'Locating' clinicians: Geospatial methods for health workforce and service planning
Spatial analysis illuminates geographic differences, proximity issues and access to resources. It is a growing area of interest in health research for its ability to inform health policy and planning.
Disparities in outcomes and access for health conditions (such as cardiovascular illnesses, neurological disorders, and musculoskeletal diseases) are common to New Zealand, Canada, and other countries that have large, sparsely populated geographies alongside metropolitan areas, increasing socioeconomic inequality, and a disastrous history of colonisation of indigenous peoples. Identifying geographic accessibility to care is a key contributor to illuminating inequities in health. The geospatial 3-step floating catchment area (3SFCA) method is well suited to examining accessibility across both rural and metropolitan areas like those found in countries such as New Zealand and Canada. This method can integrate demographic variables to gain a more granular view of where mismatches lie between health care supply and health demand.
This short seminar aims to:
- Create an opportunity for discussion of the use of Geospatial techniques and mapping; specifically, the 3SFCA method and similar approaches
- Explore the need for these methods in health workforce and service planning
- Share examples of how these methods can be used
Discussion (informal) welcomes researchers, policy makers and analysts, health service planners, clinicians, geographers, and all interested participants.
Dr Tayyab Shah
Tayyab is Geospatial Research Manager and Specialist with the Canadian Hub for Applied and Social Research (CHASR) at the University of Saskatchewan.
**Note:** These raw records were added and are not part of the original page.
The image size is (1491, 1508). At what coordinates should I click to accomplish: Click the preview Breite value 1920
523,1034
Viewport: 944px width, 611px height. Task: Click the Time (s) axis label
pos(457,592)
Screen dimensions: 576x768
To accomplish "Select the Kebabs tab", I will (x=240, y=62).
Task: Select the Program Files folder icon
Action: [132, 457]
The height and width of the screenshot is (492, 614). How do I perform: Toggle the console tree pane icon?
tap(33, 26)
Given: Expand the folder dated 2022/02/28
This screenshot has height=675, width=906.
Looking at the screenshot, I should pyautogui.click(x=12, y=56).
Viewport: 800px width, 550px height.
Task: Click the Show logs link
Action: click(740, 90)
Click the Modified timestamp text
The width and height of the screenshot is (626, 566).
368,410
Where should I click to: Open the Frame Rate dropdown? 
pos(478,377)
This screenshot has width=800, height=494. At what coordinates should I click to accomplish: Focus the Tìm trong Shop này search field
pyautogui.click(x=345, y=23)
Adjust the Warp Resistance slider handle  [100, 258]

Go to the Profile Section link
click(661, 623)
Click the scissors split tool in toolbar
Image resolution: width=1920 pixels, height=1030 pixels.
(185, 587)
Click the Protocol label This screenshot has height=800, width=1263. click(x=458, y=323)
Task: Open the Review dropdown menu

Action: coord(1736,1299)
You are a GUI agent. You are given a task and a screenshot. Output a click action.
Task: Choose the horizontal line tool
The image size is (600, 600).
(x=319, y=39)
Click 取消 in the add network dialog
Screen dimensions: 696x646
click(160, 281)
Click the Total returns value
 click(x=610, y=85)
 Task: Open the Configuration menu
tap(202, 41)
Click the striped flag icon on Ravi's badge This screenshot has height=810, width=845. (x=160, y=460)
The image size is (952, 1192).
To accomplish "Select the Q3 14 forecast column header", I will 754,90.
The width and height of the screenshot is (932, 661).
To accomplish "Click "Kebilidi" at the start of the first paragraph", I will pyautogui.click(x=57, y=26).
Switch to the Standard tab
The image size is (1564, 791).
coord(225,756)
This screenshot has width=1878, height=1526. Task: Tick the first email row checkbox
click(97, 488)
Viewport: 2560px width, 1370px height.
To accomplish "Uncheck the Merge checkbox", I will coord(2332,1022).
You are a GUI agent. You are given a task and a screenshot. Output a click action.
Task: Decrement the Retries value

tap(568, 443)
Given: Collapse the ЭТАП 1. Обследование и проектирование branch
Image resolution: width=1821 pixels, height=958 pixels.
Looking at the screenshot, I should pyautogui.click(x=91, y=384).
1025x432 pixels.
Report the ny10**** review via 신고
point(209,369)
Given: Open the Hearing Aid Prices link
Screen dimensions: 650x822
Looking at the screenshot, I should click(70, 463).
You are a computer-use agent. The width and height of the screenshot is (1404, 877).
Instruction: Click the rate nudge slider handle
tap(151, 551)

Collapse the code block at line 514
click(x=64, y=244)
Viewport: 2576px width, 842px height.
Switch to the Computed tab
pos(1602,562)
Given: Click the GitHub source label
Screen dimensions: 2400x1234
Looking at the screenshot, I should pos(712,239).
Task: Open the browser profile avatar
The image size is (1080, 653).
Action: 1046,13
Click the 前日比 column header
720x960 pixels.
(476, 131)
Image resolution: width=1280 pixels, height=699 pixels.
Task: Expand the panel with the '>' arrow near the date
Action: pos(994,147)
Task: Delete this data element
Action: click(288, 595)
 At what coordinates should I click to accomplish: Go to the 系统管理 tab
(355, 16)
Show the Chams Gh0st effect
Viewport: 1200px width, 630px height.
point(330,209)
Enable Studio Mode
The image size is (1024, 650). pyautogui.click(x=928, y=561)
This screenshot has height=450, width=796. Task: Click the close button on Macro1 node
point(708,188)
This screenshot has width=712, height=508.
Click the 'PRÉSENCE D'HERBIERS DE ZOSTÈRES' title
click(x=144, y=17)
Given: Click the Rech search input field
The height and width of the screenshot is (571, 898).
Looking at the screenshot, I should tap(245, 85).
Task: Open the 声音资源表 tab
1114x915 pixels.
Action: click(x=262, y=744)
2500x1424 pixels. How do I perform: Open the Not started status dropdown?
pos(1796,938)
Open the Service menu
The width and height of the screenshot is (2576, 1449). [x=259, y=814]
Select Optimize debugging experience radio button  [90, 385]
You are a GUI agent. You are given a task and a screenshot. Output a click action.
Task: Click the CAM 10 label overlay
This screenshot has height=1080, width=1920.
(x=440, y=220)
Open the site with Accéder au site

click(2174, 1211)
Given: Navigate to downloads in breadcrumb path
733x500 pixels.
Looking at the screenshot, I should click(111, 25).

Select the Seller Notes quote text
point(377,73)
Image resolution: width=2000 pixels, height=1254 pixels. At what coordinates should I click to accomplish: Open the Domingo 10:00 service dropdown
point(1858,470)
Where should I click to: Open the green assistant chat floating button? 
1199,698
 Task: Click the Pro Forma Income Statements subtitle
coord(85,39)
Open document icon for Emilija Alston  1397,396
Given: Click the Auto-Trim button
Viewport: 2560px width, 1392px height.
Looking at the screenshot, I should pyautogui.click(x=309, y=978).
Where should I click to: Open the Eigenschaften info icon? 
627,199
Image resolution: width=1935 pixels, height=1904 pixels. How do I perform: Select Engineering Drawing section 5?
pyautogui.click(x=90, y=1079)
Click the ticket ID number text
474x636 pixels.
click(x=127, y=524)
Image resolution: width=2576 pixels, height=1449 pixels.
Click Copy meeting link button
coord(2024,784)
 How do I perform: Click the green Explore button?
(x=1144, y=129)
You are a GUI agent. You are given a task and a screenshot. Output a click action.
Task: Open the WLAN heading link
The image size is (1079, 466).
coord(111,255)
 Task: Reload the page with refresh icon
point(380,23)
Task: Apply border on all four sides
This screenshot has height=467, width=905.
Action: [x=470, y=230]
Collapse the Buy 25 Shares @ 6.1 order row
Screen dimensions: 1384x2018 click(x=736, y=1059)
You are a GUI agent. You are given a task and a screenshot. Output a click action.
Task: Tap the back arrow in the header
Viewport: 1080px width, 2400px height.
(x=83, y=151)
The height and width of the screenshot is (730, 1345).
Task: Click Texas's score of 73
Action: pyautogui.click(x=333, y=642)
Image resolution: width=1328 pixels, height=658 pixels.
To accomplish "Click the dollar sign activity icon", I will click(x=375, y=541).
He has extensive experience in using and developing geospatial methods within roles held with the United Nations, in the Pacific, alongside First Nations people of Canada, and many other settings, in the fields of housing, energy resilience, education, and transport, as well as health services and health workforce.
Dr Shah has expertise in applying not only geographic methods, but also understanding of the social context and dynamics of population and workforce data sets.
Dr Jesse Whitehead
Jesse is a Senior Research Fellow at Te Ngira Institute for Population Research at the University of Waikato. Dr Whitehead was part of the team that led the recent HRC-funded development of an appropriate rural-urban classification for New Zealand health research and policy purposes.
He has conducted spatial analysis of the equity and sustainability of primary health (general practitioner) services in the Waikato district using the enhanced 2-step FCA (E2SFCA) method as part of a mixed methods investigation, and of the unequal impacts of Covid-19 including vaccine access for Māori and Pacific people.
Dr Miranda Buhler
Miranda is a Postdoctoral Fellow at the University of Otago School of Physiotherapy. She is investigating the spatial equity of the physiotherapy workforce in Aotearoa using the 3SFCA method.
Dr Lukas Marek
Lukas is a Senior Research Fellow at the University of Canterbury Geospatial Research Institute's GeoHealth Laboratory. His recent work explores indices of population wellbeing, transience, and other public health measures relative to health care accessibility and utilisation using spatial analyses methods.